INSTRUCTIONS TO FOLLOW: Reproduce every line of the records below word for word, with nothing changed or left out.

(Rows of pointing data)
## begin
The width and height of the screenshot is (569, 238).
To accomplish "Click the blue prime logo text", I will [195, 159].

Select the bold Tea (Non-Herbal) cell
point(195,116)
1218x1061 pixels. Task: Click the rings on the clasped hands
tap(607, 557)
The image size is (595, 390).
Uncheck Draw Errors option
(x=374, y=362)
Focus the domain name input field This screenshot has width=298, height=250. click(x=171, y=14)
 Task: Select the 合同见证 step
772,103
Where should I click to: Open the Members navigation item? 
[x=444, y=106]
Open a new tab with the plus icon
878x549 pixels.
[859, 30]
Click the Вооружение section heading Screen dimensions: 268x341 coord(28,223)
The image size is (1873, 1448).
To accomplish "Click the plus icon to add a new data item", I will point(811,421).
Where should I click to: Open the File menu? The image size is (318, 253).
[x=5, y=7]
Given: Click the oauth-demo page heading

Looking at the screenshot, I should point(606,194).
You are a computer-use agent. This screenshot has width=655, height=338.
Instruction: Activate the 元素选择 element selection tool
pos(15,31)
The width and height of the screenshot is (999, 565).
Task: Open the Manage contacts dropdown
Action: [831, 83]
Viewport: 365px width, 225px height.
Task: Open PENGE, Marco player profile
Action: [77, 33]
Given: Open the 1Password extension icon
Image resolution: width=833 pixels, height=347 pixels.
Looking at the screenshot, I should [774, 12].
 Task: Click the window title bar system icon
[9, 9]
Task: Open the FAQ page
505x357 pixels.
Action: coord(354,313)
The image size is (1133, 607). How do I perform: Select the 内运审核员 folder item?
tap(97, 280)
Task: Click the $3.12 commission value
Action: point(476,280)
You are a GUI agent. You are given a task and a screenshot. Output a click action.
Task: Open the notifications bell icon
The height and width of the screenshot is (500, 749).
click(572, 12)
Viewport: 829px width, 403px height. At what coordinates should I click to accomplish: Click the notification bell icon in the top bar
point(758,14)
## end
OUTPUT:
The width and height of the screenshot is (569, 238).
To accomplish "Click the blue prime logo text", I will [195, 159].

Select the bold Tea (Non-Herbal) cell
point(195,116)
1218x1061 pixels. Task: Click the rings on the clasped hands
tap(607, 557)
The image size is (595, 390).
Uncheck Draw Errors option
(x=374, y=362)
Focus the domain name input field This screenshot has width=298, height=250. click(x=171, y=14)
 Task: Select the 合同见证 step
772,103
Where should I click to: Open the Members navigation item? 
[x=444, y=106]
Open a new tab with the plus icon
878x549 pixels.
[859, 30]
Click the Вооружение section heading Screen dimensions: 268x341 coord(28,223)
The image size is (1873, 1448).
To accomplish "Click the plus icon to add a new data item", I will point(811,421).
Where should I click to: Open the File menu? The image size is (318, 253).
[x=5, y=7]
Given: Click the oauth-demo page heading

Looking at the screenshot, I should point(606,194).
You are a computer-use agent. This screenshot has width=655, height=338.
Instruction: Activate the 元素选择 element selection tool
pos(15,31)
The width and height of the screenshot is (999, 565).
Task: Open the Manage contacts dropdown
Action: [831, 83]
Viewport: 365px width, 225px height.
Task: Open PENGE, Marco player profile
Action: [77, 33]
Given: Open the 1Password extension icon
Image resolution: width=833 pixels, height=347 pixels.
Looking at the screenshot, I should [774, 12].
 Task: Click the window title bar system icon
[9, 9]
Task: Open the FAQ page
505x357 pixels.
Action: coord(354,313)
The image size is (1133, 607). How do I perform: Select the 内运审核员 folder item?
tap(97, 280)
Task: Click the $3.12 commission value
Action: point(476,280)
You are a GUI agent. You are given a task and a screenshot. Output a click action.
Task: Open the notifications bell icon
The height and width of the screenshot is (500, 749).
click(572, 12)
Viewport: 829px width, 403px height. At what coordinates should I click to accomplish: Click the notification bell icon in the top bar
point(758,14)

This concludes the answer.